Overview#
Quantitative pharmacologists construct Markov chain models to give insight into the relationship between ligand concentration and the fraction of cell surface receptors in each of several molecular conformations. Pharmacologists use these stochastic models to understand the action of natural ligands and drugs on receptor-mediated cell responses.
When receptors function as two or more similar protein subunits working in concert (i.e., homodimers or oligomers), a composite receptor model must
account for symmetry,
satisfy thermodynamic constraints, and
properly account for subunit interactions (allostery) mediated by conformational coupling.
This section illustrates an approach to modeling conformational coupling of receptor dimers that was introduced in [HS17] and [CS20].

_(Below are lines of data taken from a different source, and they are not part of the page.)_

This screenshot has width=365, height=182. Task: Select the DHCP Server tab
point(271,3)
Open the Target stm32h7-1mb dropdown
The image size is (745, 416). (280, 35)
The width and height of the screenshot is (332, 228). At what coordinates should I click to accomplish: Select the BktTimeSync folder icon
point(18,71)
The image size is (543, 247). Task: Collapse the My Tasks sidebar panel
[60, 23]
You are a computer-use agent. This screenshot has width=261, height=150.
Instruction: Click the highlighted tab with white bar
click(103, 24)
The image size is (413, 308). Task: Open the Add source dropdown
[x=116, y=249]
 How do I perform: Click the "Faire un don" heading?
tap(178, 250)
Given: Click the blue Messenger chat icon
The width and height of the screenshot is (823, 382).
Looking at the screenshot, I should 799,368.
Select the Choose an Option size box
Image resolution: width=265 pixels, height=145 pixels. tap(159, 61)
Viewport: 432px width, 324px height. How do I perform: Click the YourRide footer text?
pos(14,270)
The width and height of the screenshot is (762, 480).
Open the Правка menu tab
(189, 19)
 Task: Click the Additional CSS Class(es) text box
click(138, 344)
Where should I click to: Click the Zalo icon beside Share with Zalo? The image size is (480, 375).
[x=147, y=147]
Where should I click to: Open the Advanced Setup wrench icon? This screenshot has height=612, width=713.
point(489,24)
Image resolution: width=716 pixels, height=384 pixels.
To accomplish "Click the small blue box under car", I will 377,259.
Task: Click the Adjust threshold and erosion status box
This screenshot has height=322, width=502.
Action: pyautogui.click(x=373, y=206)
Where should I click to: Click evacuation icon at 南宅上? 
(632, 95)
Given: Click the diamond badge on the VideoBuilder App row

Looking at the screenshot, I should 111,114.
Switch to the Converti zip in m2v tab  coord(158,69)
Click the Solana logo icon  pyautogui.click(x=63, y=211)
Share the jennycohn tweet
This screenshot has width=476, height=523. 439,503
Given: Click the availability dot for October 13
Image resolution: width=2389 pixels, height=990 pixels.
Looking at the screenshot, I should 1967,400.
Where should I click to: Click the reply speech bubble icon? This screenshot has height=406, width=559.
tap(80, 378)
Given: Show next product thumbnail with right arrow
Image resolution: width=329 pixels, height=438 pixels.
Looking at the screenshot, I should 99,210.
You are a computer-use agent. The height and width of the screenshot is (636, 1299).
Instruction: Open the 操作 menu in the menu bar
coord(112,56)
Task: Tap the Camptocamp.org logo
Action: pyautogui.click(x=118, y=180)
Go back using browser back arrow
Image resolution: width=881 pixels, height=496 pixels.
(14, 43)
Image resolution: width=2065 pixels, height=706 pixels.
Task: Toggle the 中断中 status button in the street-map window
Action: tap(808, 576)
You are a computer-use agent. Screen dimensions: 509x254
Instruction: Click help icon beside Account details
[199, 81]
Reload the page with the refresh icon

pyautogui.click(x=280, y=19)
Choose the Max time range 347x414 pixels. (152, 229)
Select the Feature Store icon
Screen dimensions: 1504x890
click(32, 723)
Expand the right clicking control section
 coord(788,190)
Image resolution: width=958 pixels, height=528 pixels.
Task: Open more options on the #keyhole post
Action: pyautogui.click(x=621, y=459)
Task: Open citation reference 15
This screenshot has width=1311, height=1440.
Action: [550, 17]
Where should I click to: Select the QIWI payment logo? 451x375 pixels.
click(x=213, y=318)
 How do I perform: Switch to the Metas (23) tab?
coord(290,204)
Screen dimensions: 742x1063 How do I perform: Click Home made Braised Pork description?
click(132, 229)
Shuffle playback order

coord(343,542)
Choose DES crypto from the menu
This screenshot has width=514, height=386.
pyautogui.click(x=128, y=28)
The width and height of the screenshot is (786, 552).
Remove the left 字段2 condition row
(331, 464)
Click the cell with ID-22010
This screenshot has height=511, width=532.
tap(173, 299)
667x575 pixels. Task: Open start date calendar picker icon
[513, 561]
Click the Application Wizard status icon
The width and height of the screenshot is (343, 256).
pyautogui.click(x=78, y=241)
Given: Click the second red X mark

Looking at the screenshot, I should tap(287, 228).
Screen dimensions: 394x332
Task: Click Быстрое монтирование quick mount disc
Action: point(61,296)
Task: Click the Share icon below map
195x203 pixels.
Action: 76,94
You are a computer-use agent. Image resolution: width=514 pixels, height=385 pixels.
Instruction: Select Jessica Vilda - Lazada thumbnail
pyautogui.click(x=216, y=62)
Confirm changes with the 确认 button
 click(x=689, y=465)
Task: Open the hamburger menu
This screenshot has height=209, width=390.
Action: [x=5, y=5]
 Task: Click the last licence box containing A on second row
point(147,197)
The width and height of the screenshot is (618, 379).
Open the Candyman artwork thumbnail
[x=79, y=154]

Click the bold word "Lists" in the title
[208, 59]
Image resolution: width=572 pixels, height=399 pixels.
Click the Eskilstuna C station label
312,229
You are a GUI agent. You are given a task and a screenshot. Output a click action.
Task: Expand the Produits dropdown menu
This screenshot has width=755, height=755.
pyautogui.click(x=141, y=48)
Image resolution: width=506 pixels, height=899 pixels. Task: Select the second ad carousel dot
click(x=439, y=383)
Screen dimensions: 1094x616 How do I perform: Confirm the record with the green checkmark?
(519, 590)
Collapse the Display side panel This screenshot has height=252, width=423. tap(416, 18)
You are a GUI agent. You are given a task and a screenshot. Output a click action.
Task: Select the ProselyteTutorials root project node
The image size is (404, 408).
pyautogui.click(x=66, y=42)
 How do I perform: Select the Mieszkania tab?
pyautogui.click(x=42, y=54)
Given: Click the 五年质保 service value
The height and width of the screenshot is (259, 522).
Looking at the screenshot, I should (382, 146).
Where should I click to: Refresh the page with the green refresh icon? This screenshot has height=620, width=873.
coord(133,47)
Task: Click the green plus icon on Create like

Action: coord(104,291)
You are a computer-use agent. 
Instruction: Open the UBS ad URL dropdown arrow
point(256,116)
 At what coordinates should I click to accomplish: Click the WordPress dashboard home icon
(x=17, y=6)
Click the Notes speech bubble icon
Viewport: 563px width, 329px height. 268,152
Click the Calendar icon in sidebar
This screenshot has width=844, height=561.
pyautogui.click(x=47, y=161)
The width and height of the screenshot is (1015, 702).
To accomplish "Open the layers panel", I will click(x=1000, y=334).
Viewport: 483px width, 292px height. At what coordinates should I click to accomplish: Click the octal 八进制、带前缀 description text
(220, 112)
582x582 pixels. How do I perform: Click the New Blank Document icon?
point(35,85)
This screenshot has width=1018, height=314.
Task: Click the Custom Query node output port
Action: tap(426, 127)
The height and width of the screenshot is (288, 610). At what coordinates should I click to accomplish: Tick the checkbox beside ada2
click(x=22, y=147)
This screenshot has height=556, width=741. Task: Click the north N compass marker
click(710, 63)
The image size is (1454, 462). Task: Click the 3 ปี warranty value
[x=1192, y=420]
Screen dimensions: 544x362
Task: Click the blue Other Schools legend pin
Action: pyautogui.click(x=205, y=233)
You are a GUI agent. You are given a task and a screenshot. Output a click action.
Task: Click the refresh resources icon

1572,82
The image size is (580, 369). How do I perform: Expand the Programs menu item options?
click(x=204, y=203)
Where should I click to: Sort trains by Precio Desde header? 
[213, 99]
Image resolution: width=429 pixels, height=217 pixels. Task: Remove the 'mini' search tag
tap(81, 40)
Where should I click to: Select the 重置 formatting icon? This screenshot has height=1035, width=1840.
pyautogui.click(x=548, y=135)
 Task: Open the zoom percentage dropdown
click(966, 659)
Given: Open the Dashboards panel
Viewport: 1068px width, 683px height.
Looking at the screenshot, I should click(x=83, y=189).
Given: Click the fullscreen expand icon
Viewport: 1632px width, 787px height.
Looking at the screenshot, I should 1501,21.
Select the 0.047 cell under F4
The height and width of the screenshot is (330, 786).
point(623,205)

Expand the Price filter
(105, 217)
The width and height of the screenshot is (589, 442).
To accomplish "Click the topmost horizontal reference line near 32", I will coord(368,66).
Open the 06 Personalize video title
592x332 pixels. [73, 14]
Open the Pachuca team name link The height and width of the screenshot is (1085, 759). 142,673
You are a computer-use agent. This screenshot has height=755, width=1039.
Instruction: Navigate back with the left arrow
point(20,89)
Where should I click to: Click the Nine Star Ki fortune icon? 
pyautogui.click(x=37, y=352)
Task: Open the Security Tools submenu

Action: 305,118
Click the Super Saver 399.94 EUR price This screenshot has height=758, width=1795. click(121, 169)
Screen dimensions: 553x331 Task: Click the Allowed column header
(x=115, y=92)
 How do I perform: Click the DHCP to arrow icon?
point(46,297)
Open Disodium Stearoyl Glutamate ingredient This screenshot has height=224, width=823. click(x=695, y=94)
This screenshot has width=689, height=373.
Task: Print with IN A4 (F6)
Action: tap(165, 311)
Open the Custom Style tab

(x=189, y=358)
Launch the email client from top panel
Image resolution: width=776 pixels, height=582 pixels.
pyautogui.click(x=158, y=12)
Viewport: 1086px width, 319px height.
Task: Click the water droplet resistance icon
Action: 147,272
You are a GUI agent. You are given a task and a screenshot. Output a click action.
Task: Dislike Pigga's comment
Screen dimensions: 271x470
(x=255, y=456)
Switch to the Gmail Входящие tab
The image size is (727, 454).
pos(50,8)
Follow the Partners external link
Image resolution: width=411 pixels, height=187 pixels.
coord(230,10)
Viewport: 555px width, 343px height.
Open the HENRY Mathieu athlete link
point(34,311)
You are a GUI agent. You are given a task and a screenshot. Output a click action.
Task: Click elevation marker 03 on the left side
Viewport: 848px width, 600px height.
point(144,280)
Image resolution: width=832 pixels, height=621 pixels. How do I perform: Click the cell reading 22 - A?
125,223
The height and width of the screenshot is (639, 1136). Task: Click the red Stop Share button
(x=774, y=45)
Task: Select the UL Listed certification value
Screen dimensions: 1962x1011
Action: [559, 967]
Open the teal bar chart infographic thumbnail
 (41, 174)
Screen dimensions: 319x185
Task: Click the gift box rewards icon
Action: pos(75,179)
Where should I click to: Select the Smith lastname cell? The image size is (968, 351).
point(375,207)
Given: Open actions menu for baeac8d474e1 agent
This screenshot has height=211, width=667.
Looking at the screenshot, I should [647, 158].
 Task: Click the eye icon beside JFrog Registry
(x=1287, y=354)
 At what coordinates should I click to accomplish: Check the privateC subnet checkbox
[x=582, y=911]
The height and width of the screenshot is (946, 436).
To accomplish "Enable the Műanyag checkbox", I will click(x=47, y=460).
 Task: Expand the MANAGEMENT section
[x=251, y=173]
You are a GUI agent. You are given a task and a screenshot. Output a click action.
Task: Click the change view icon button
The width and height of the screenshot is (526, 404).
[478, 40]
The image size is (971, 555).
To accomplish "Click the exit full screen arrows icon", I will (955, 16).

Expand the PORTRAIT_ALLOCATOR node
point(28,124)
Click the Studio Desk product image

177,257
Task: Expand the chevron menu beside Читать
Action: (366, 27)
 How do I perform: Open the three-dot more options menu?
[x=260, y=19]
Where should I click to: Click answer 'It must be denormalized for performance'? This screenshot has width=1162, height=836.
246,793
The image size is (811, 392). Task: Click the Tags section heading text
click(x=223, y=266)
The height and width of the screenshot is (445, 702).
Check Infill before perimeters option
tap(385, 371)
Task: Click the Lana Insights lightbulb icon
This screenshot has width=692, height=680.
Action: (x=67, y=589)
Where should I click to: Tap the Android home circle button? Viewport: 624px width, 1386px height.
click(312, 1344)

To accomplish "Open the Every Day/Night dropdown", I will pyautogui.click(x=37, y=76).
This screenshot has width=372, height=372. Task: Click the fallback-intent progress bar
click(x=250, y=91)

Gregory Douglas Conradi Smith, Allostery in oligomeric receptor models, Mathematical Medicine and Biology: A Journal of the IMA, 37(3):313-333, 2020. doi: 10.1093/imammb/dqz016
Richard H. Hammack and Gregory D. Smith, Cycle bases of reduced powers of graphs, ARS Mathematica Contemporanea, 12(1):183–203, 2017. doi: 10.26493/1855-3974.856.4d2
For equilibrium models of receptor dimers, this approach facilitates the inference of a parsimonious subset of allosteric interactions leading to conformational coupling and dependence of receptor subunits.
Our first step is to introduce the concept of a Cartesian product graph, because this clarifies the structure of the state-transition diagram of a homodimer composed of two identical (but not necessarily independent) monomeric subunits.